Durch die direkte Beteiligung am Betrieb eines echten Unternehmens lernen Schüler und Schülerinnen wichtige Lektionen über Wirtschaft, Management, Finanzen und Teamarbeit. Mit SchüGen werden alle vier Kompetenzbereiche gefördert: (1) Kreativität: Sie müssen sich was überlegen; (2) kritisches und analytisches Denken: Sie müssen immer wieder schauen, ob der Weg passt; (3) Kommunizieren: Mit anderen im Vorstand, mit der Partnergenossenschaft, in und über die Schule, zu Hause und (4) Kooperation: in der Klasse, aber auch klassenübergreifend. Das bestätigt folgendes Zitat einer der befragten Begleitlehrkräfte: „Auch Schüler und Schülerinnen unterschiedlicher Jahrgänge interagieren ohne große Berührungsängste, arbeiten gemeinsam an Projekten.“
SchüGen werden im Idealfall als Schulprojekte gegründet, die sich über mehrere Jahre erstrecken und deren Unternehmensidee von den Schülern und Schülerinnen eingebracht wird. Bei der Gründung und Führung der SchüGen werden sie von mindestens einer Lehrkraft im Rahmen einer sogenannten „unverbindlichen Übung“, einem Genossenschaftsverband und von einer Partnergenossenschaft in der Region unterstützt und begleitet. Die Begleitlehrveranstaltung ist auch deshalb wichtig, weil so die Tätigkeit für die SchüGen dem Unterricht zugerechnet wird und somit Versicherungsschutz besteht.

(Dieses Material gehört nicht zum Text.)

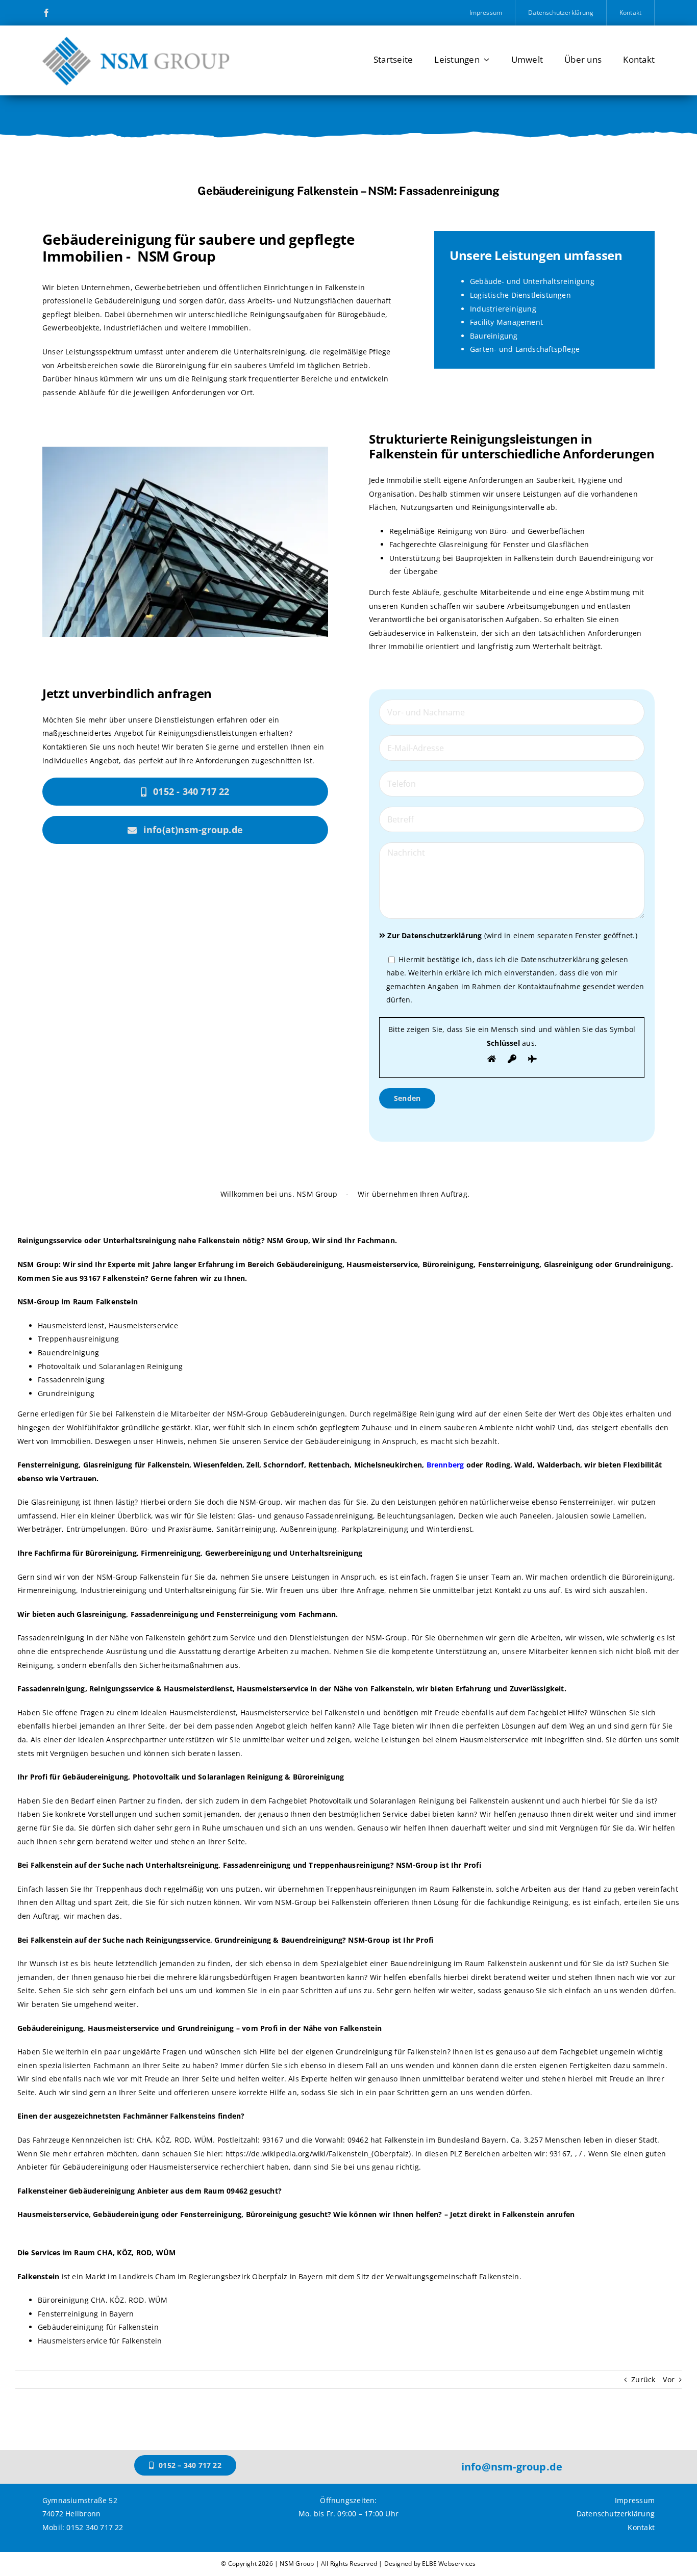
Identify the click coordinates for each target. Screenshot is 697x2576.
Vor (669, 2379)
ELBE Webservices (449, 2563)
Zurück (643, 2379)
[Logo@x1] (136, 36)
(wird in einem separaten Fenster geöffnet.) (512, 935)
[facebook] (46, 13)
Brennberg (445, 1465)
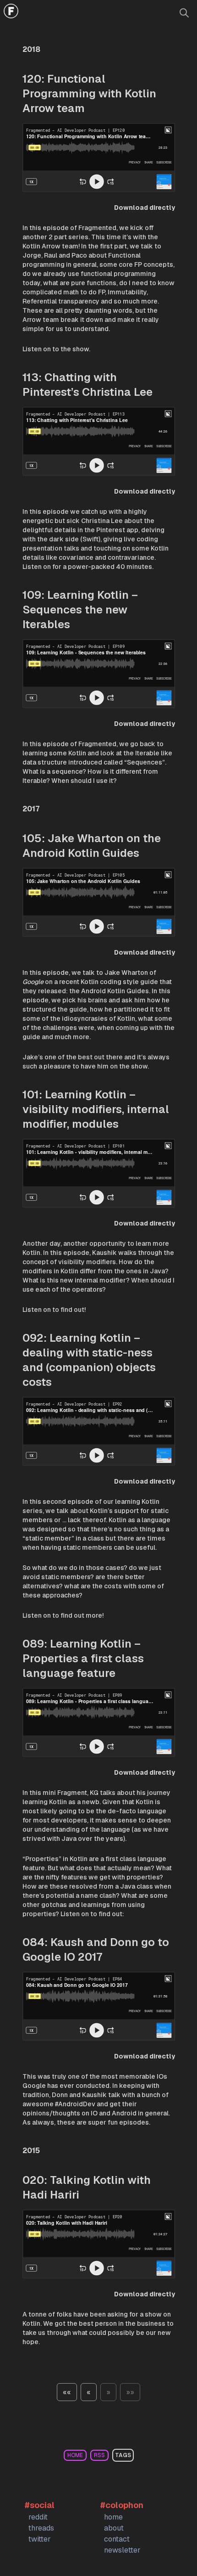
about (114, 2528)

Schülergenossenschaften sind – da die Schüler und Schülerinnen in der Regel nicht vollrechtsfähig sind – keine „echten“ Genossenschaften. Sie sind aber weitestgehend parallel zu den Regeln des Genossenschaftsgesetzes strukturiert – dazu gehören eine „Quasi-Registrierung“, die Prüfung durch einen genossenschaftlichen Revisionsverband (für 15 der aktuell 16 SchüGen ist das ein RaiffeisenRevisionsverband) sowie die Organe Vorstand, Aufsichtsrat und Generalversammlung.
Üblicherweise haben alle Mitglieder unabhängig von ihrem Alter oder ihrer Rolle in der Genossenschaft eine Stimme in der Generalversammlung. Dies fördert nicht nur ein Verständnis für demokratische Prozesse, sondern stärkt auch das Gefühl der Verantwortung und der Zugehörigkeit bei den Mitgliedern. Durchschnittlich setzt sich der Vorstand der SchüGen aus fünf Personen zusammen, während der Aufsichtsrat durchschnittlich sieben Mitglieder umfasst. Vielfach sind die Betreuungslehrkraft, die Schulleitung, manchmal auch der Elternverein oder einzelne Personen des Elternvereins, im Aufsichtsrat vertreten.
Die Vielfalt der österreichischen SchüGen
Eine besondere Herausforderung ist die Findung einer sowohl für die Schüler und Schülerinnen passende als auch ohne laufende Subventionierungen umsetzbare Geschäftsidee. Eine realistische Geschäftsidee darf nicht „zu groß“ sein, aber trotzdem so attraktiv, dass es nicht zur „Mickey Mouse-Sache“ verkommt. Auch muss die Geschäftsidee funktionieren, selbst wenn während der Ferienzeiten mehr oder weniger alles zum Stillstand kommt.
SchüGen decken einen breiten Leistungsbereich ab:
- Engagement für ökologische Projekte: z.B. Betrieb eines Terra Preta-Schulgartens (eine besonders fruchtbare Erde) und Wissensvermittlung über Terra Preta
- Produktion und Handel: z.B. Produktion von Kerzen, Betrieb eines Saftautomaten oder eines Automaten für Hygieneartikel, Hühnerhaltung inkl. Eierverkauf, Durchführung eines Adventmarktes, wobei auch diesen Geschäftsmodellen oft eine soziale oder ökologische Motivation zugrunde liegt.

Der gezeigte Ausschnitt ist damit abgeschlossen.